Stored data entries
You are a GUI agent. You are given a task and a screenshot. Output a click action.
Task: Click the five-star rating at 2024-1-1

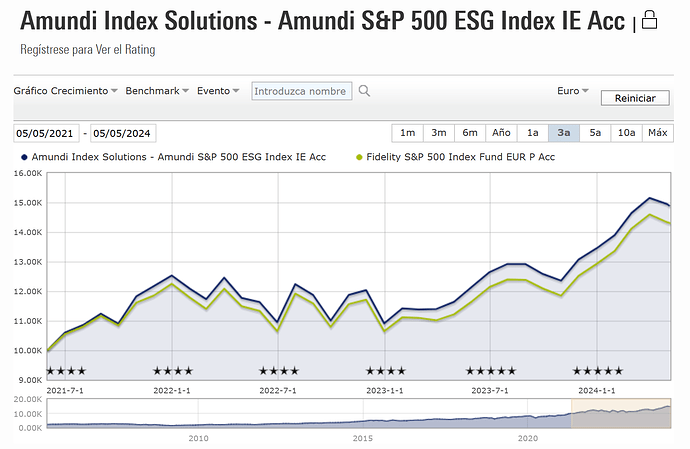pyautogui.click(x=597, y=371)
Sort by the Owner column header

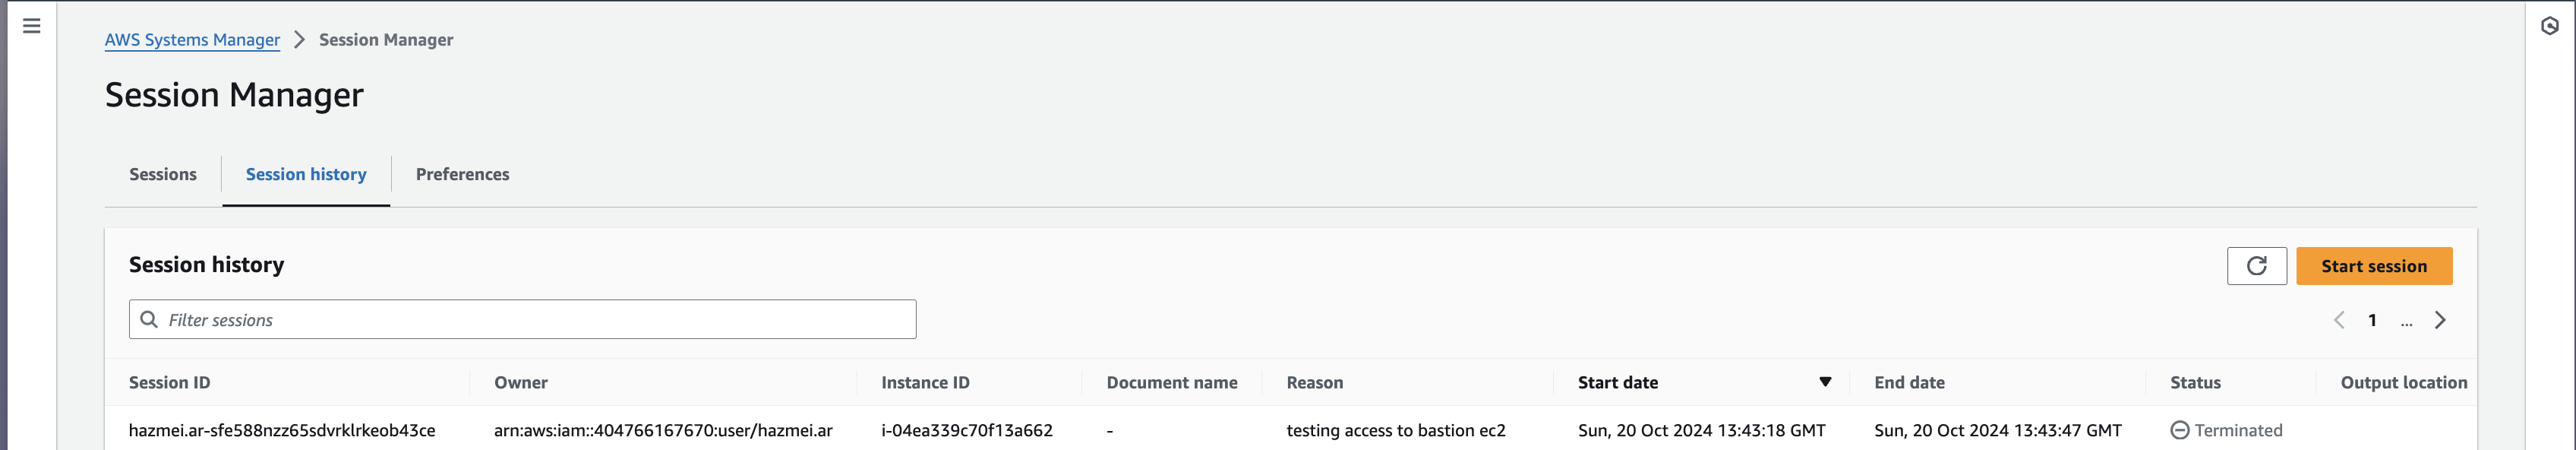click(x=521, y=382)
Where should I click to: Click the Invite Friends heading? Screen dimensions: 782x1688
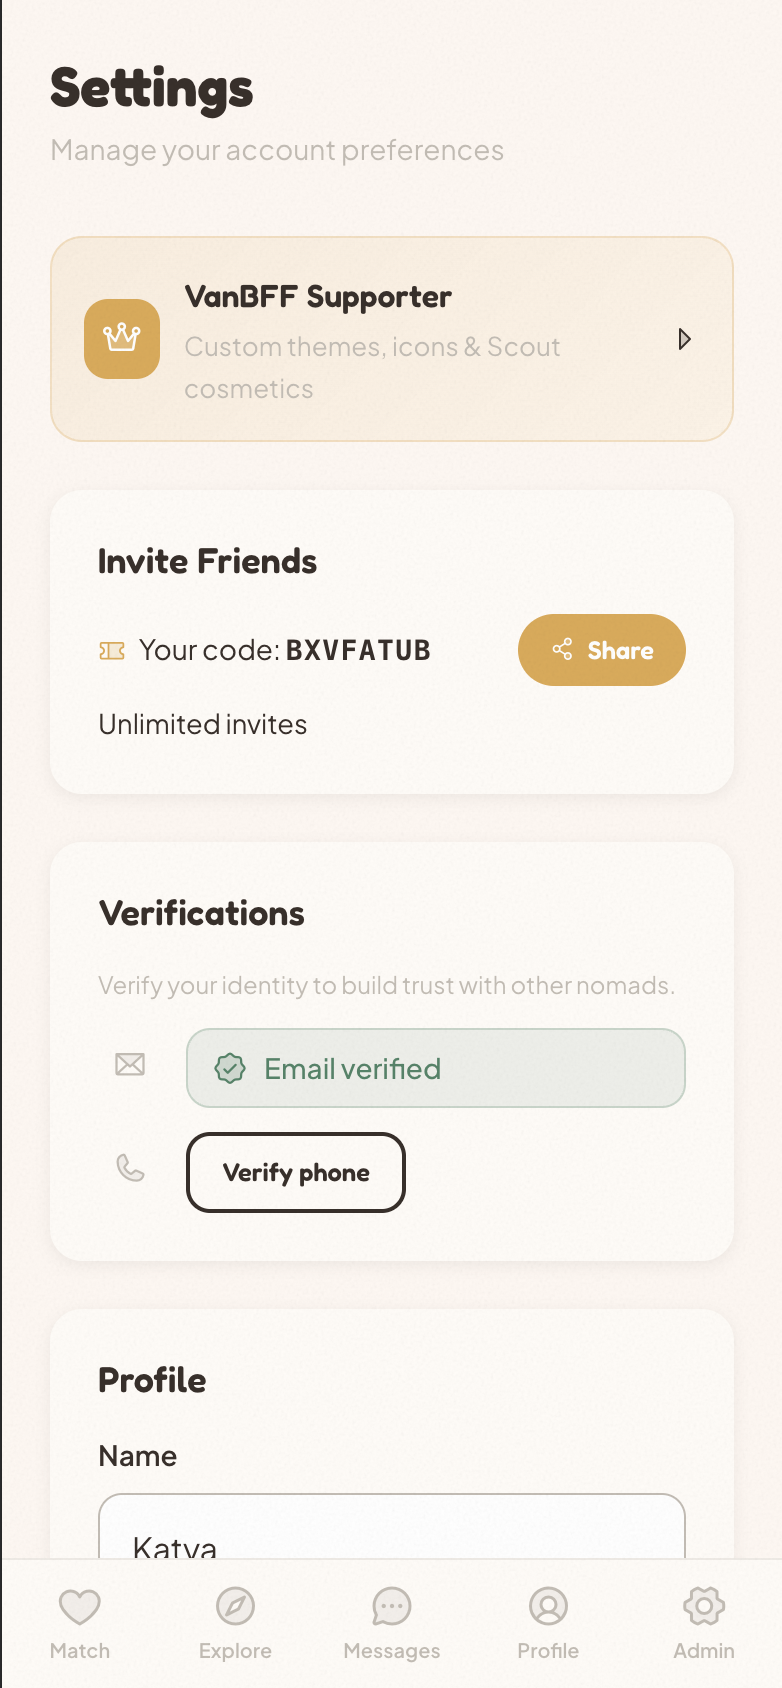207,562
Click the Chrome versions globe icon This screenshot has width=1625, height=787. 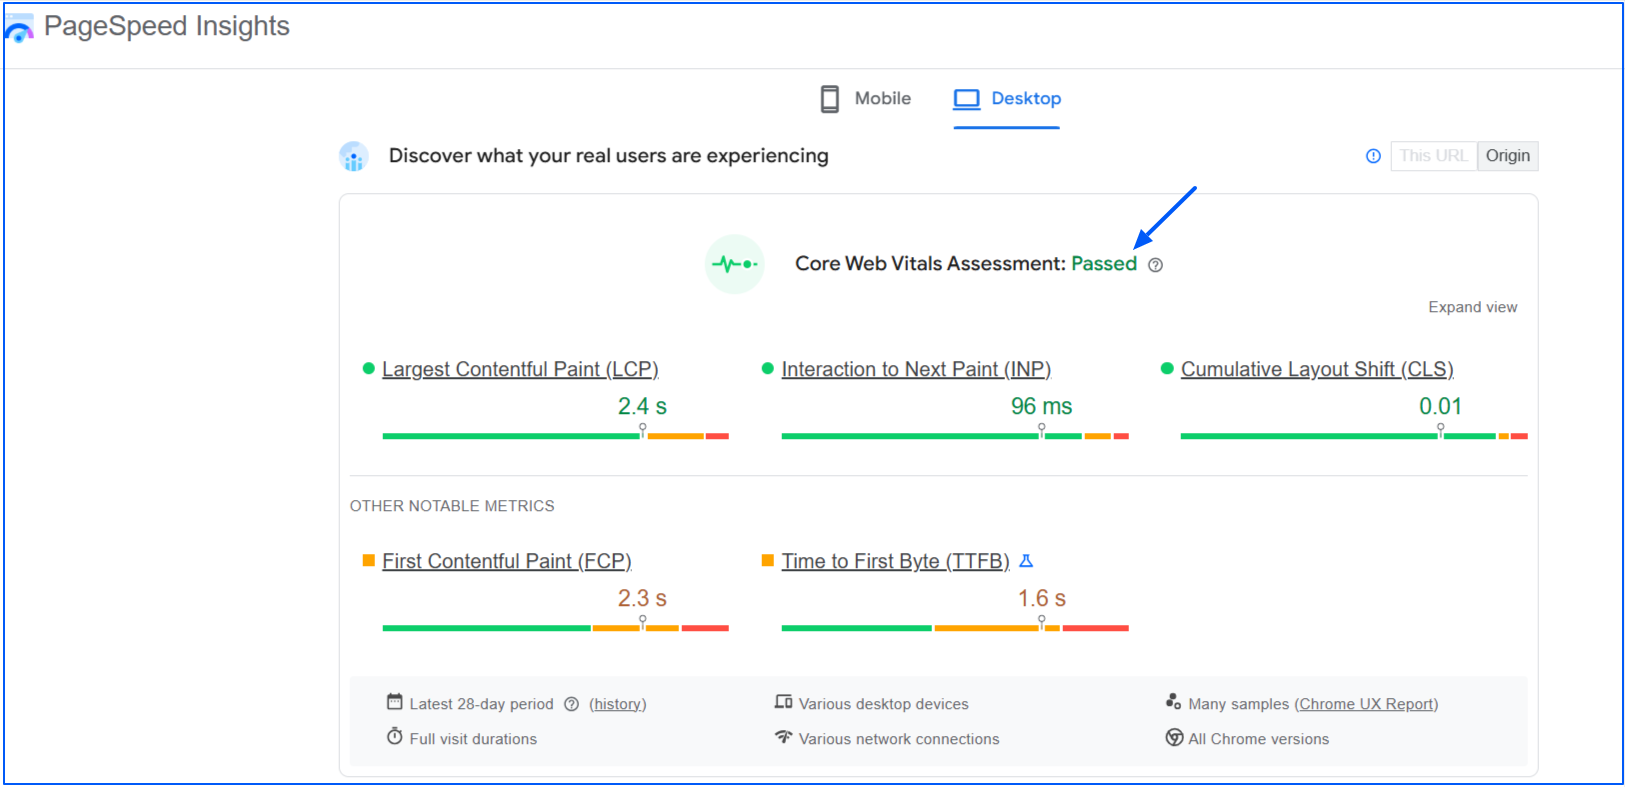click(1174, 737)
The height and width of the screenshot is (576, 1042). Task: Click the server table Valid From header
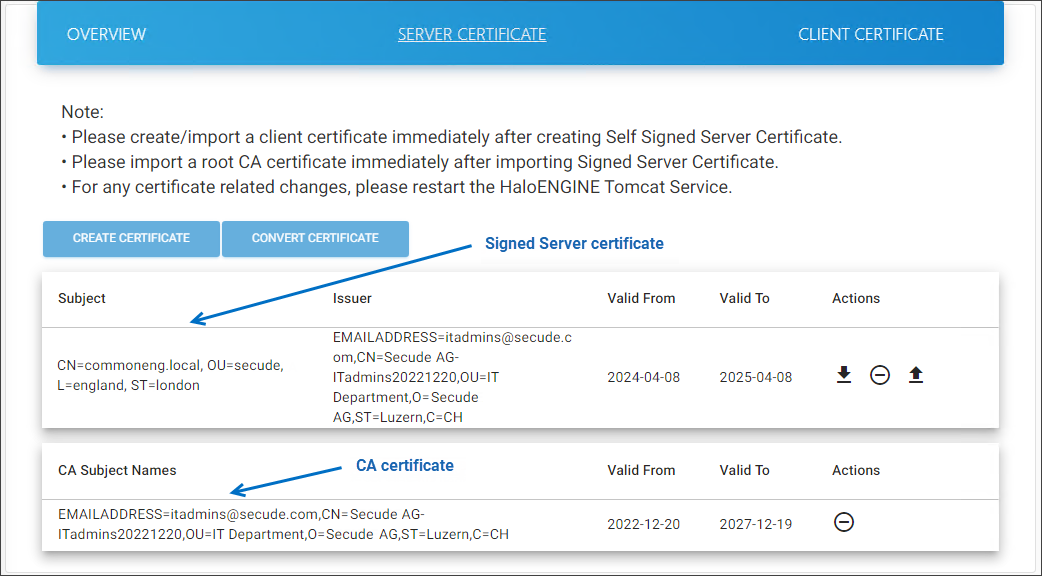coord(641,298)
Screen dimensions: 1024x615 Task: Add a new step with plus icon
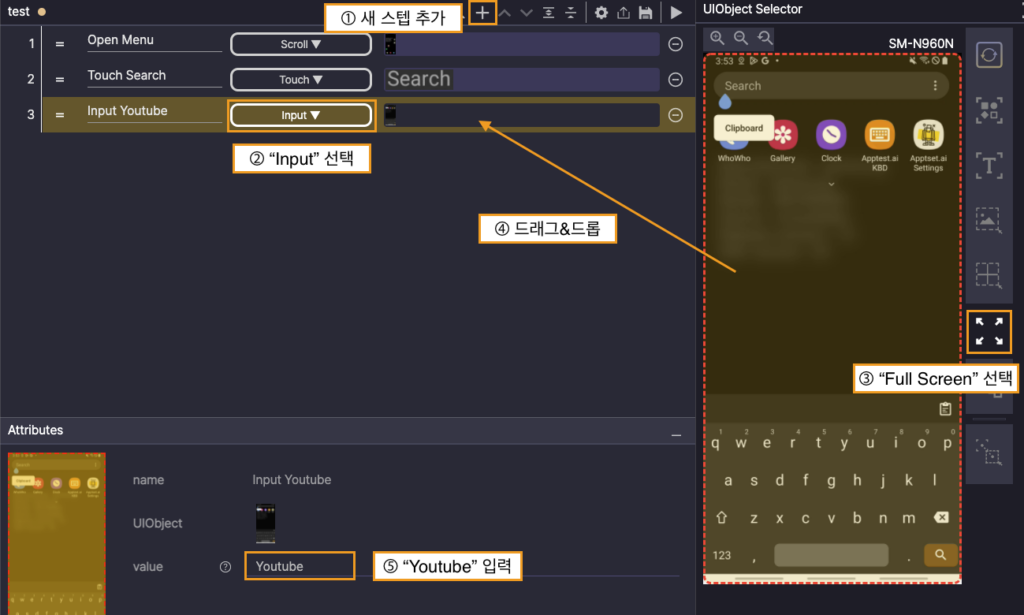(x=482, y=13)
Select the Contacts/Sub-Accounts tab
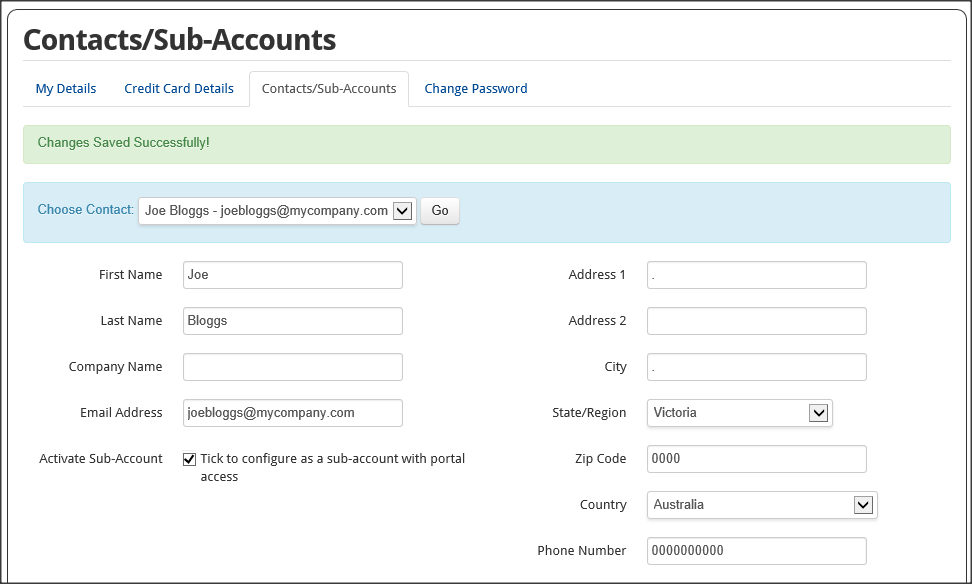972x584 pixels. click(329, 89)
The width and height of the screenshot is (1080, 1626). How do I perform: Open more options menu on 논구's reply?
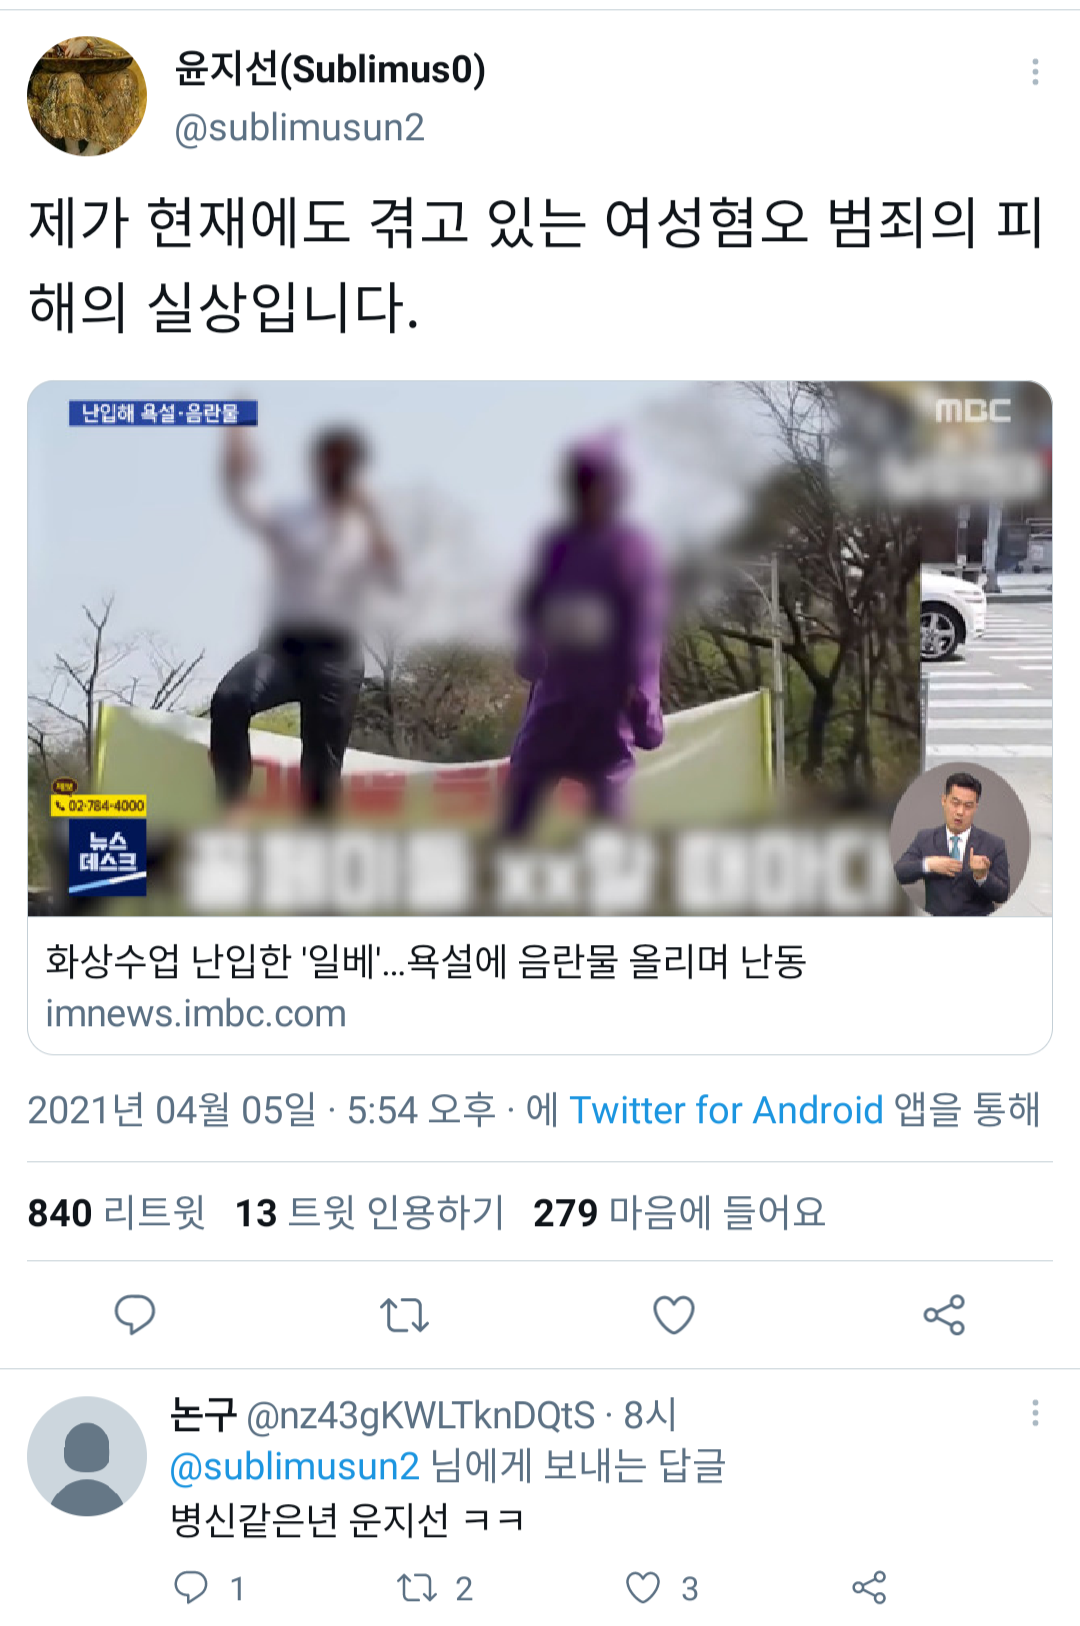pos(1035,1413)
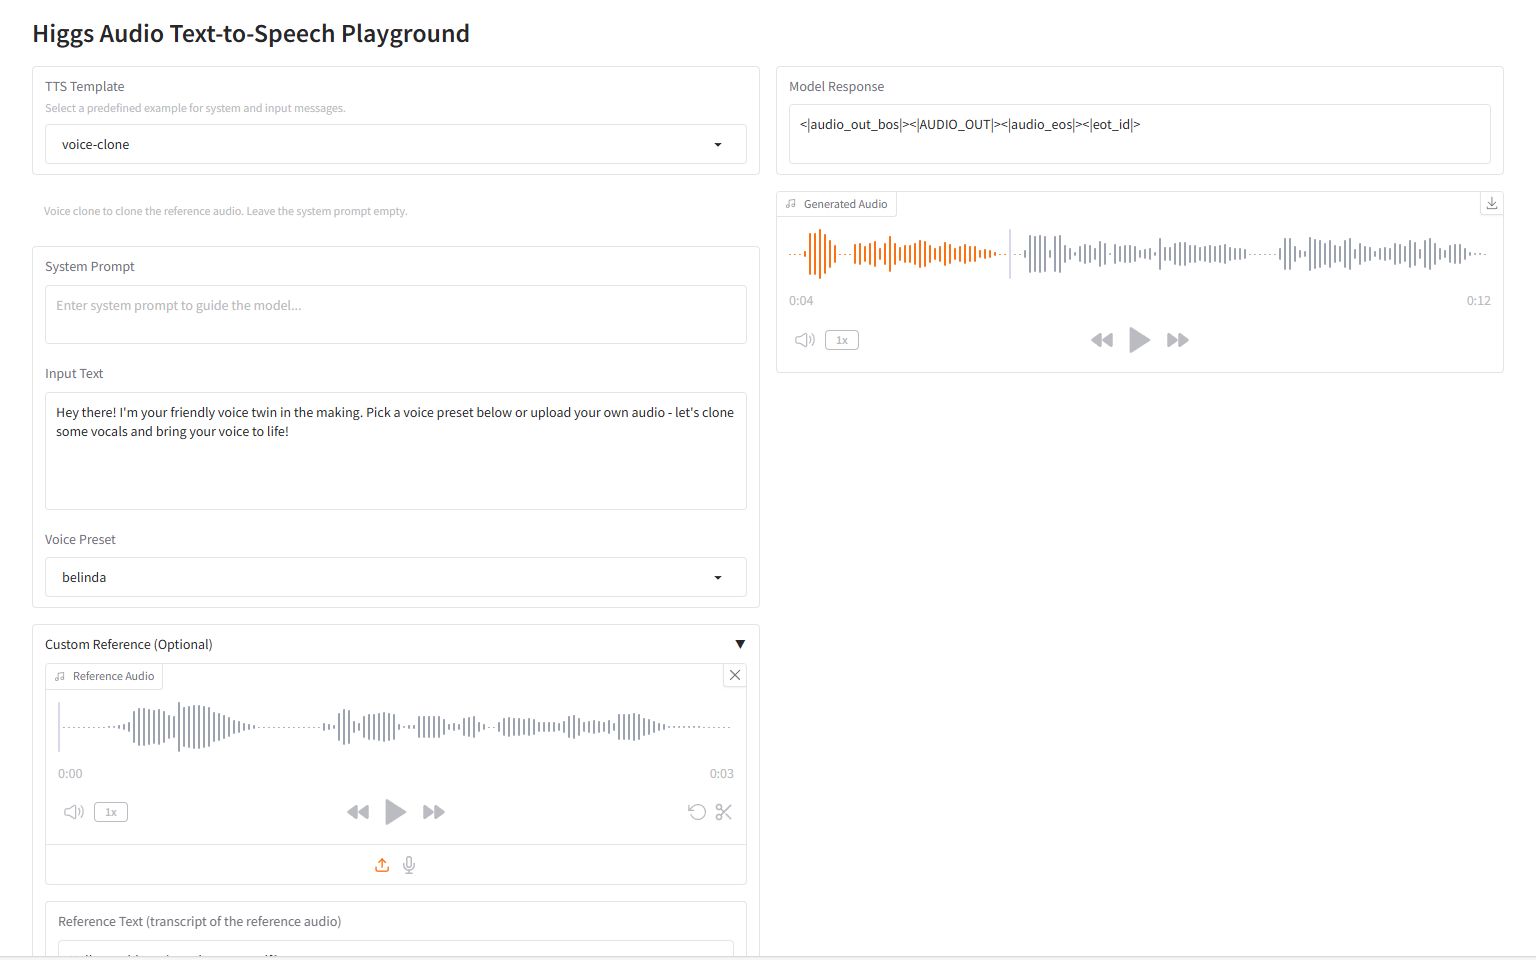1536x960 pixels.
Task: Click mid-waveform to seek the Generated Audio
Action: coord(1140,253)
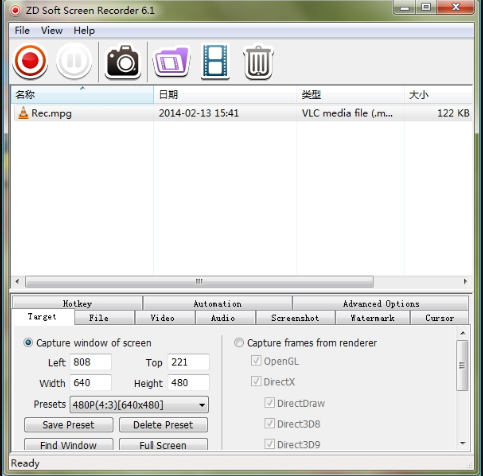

> _Work instructions_: Beginning with the line that contains "Screen dimensions: 1024x615", reproduce every line through the end of the records above exactly, leaving pictures out.

> _Answer for this exercise_:
Screen dimensions: 1024x615 Task: Add a new step with plus icon
(x=482, y=13)
Select the Contacts/Sub-Accounts tab
972x584 pixels. click(329, 89)
The width and height of the screenshot is (1080, 1626). How do I perform: Open more options menu on 논구's reply?
pos(1035,1413)
1536x960 pixels.
Task: Click mid-waveform to seek the Generated Audio
Action: coord(1140,253)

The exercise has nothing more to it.